The models can be built with a moderate GPU. The commands below outline what's needed to get the datasets, preprocess them and fine-tune the models.

Prerequisites

Building the models requires several libraries including transformers and are listed in the requirements.txt file. These can be installed through pip with:

pip install -r requirements.txt

Getting the data

The various datasets/corpora used to train the models can be downloaded used the fetch_corpora.sh script:

bash fetch_corpora.sh

Preprocessing and training

The sections below provide the commands to preprocess and tune the model. More details are available for each model on their model page including model performance and selected hyperparameters.

MedMentions ST21pv

We use the 2017AA full release of UMLS to map entity concept identifiers to semantic types, and do not use the semantic types in MedMentions directly. You would need to change the path in the command below to point towards your local copy of the MRSTY.RRF file.

**WHAT IS NEEDED:** Continue the model-building instructions from the point where they stop, picking up after the sentence about the path to the MRSTY.RRF file.

**COLLECTED DATA:**

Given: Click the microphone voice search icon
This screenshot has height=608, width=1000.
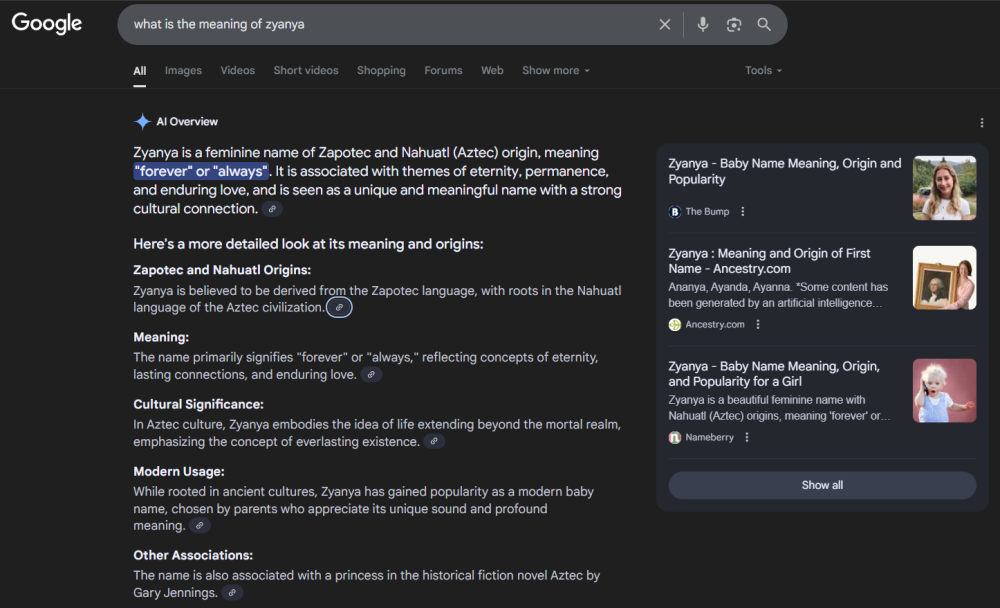Looking at the screenshot, I should pyautogui.click(x=702, y=24).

**RIGHT ANSWER:**
# Preprocess the data
python prepare_medmentions.py --umls_mrsty ~/umls/2017AA-full/META/MRSTY.RRF --medmentions_dir corpora_sources/medmentions/st21pv --semantic_groups corpora_sources/medmentions/SemGroups.txt --out_train datasets/medmentions_st21pv_train.bioc.xml.gz --out_val datasets/medmentions_st21pv_val.bioc.xml.gz --out_test datasets/medmentions_st21pv_test.bioc.xml.gz

# Tune the model and save it
python tune_ner.py --train_corpus datasets/medmentions_st21pv_train.bioc.xml.gz --val_corpus datasets/medmentions_st21pv_val.bioc.xml.gz --test_corpus datasets/medmentions_st21pv_test.bioc.xml.gz --n_trials 100 --model_name bioner_medmentions_st21pv --model_card_template model_card_template.md --dataset_info dataset_info/medmentions_st21pv.md

MedMentions ST21pv (finegrain)

This version uses the fine-grained types (instead of the semantic groups). And as above, you would need to change the path in the command below to point towards your local copy of the MRSTY.RRF file.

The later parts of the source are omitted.